Need to know

Your morning five: Russia threatens a military response

Also: The feds will ban infamous DOT-111 rail cars

Efrem Lukatsky/AP

Efrem Lukatsky/AP

We tell you five things you need to know this morning.

1. Russia threatens a military response. Sergei Lavrov, Russia’s foreign minister, says Russia will not hesitate to respond to an attack on its “legitimate interests” in Ukraine. In an interview on state broadcaster Russia Today, Lavrov recalled his country’s invasion of Georgia after Georgian troops attacked South Ossetia in 2008. He said an attack on any Russian citizen is an attack on Russia. Vladimir Putin’s definition of “legitimate interests” is now crucial. Occupiers remain entrenched in Ukraine and Kyiv has redeployed troops. The Geneva accord reached before Easter is, apparently, nothing but a memory.

2. The feds will ban infamous DOT-111 rail cars. The Globe and Mail reports that the phase-out of the aging cars, which haul crude oil and are said to be more susceptible to disaster than newer models, is one plank of a broader move to strengthen rail safety based on recommendations made by the Transportation Safety Board. The new rules will also force rail companies to develop emergency response plans.

3. Elizabeth May can’t stand the Prime Minister’s Office. Stephen Harper’s gang has few fans outside of government circles. They’re brash, they’re secretive, they take no prisoners, and they have a lot of energy. But the Green Party’s leader told an April 13 town hall in Nanaimo, B.C. her opinion of the PMO. Her response that she later claimed was made in jest? The PMO comprises a bunch of “ruthless, cutthroat psychopaths” who win at all costs. Ouch.

4. Jason Kenney plays offence and defence. The employment minister is caught between a crackdown on illegal temporary foreign work and a defence of the proliferation of such labourers under his government’s watch. Kenney has come down hard on restaurants that, in recent days, are alleged to have hired foreign workers in place of Canadians willing to do the same jobs. His critics insist the feds have been blind to unchecked growth of TFWs. The Globe and Mail reports that the number of TFWs in “accommodation and food services” has grown 926 per cent since the Tories took power in 2006.

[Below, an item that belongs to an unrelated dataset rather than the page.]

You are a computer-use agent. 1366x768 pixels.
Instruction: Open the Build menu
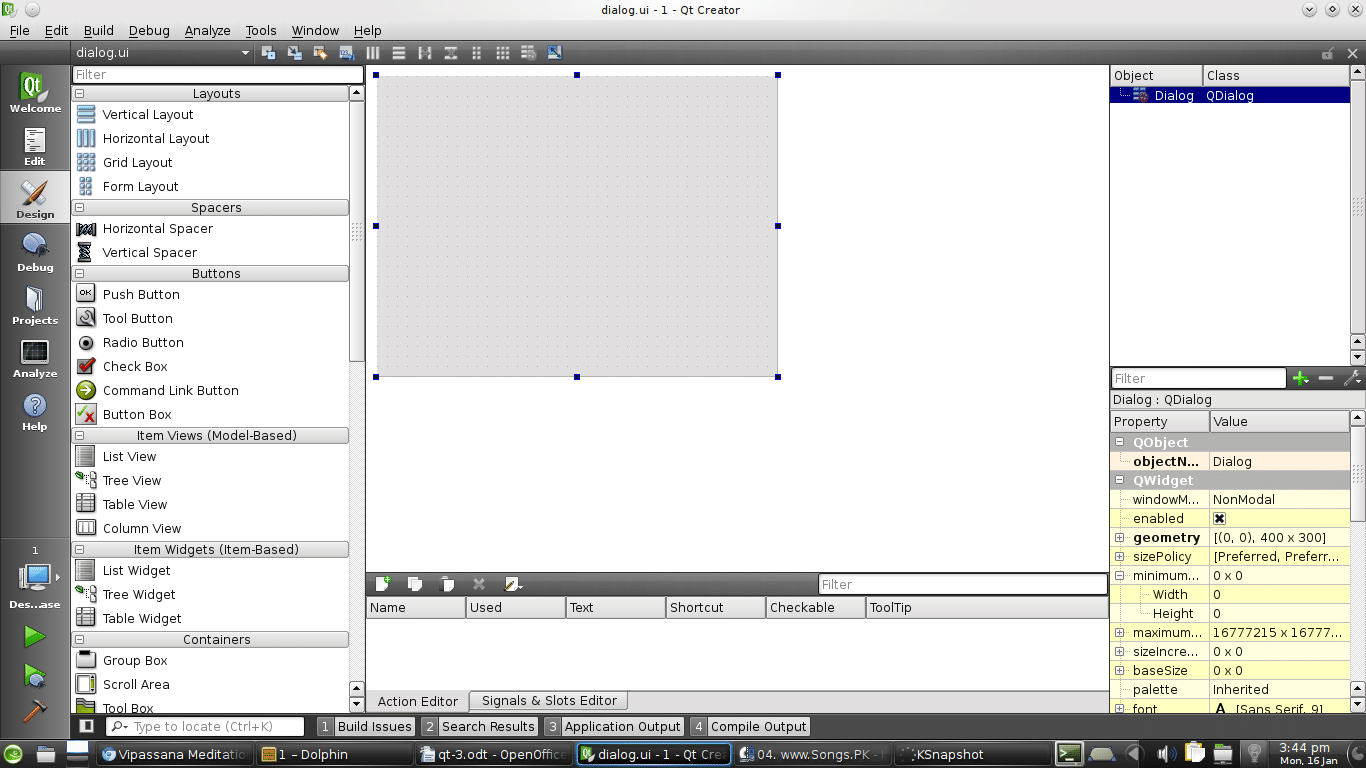pos(98,31)
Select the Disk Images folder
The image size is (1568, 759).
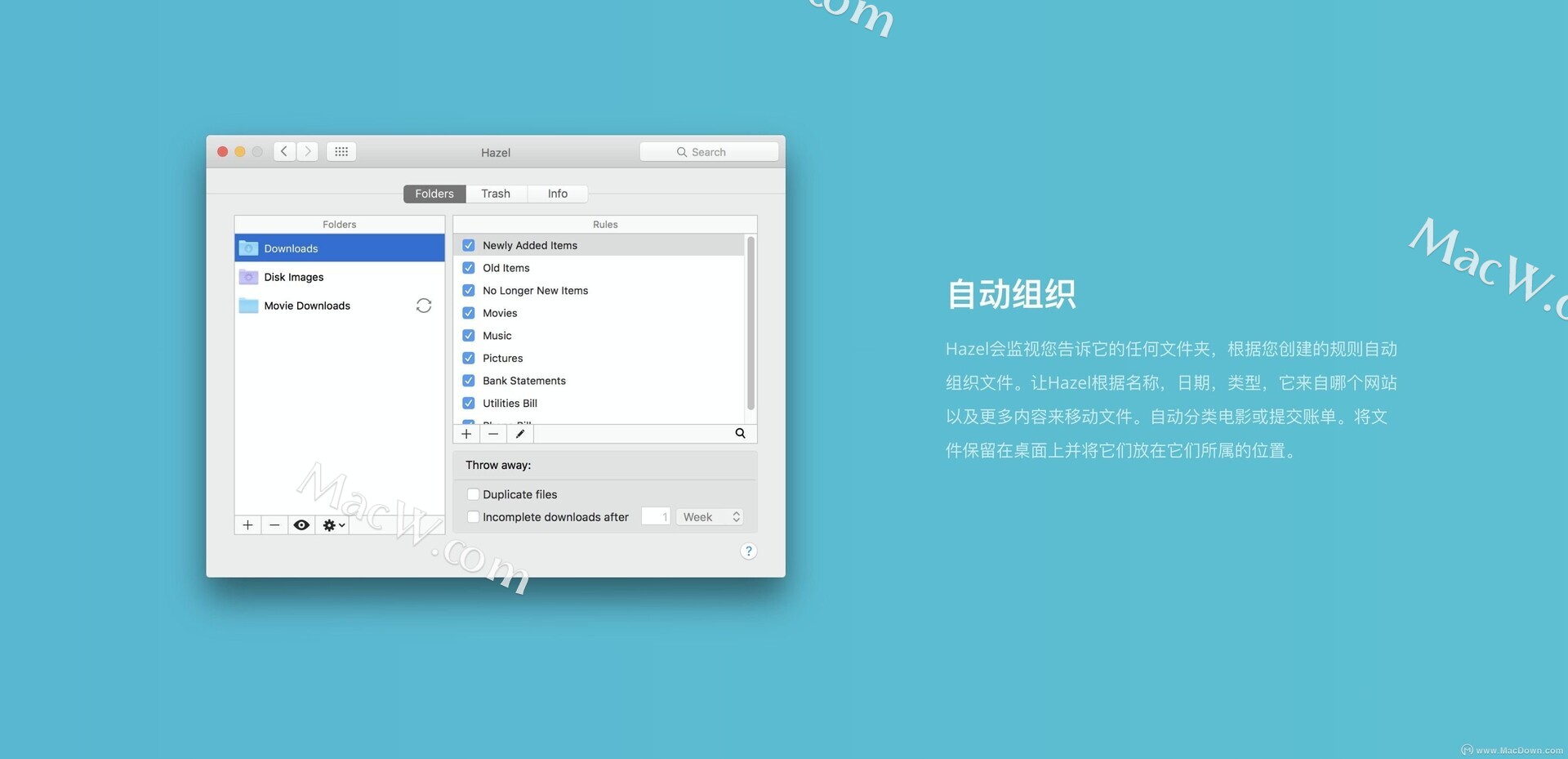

5. Sherpas walk off the job below Mount Everest. Try to climb the world’s tallest mountain without a sherpa—i.e. a local guide who knows the terrain and the way to the summit—and you won’t get too far. Nepal’s tourism relies heavily on sherpas, which means a recent boycott by the integral guides—which so far includes about half of the group of about 400—could paralyze the upcoming climbing season. The sherpas refuse to climb the mountain after 16 of their colleagues were killed in an avalanche. Three bodies remain buried under snow.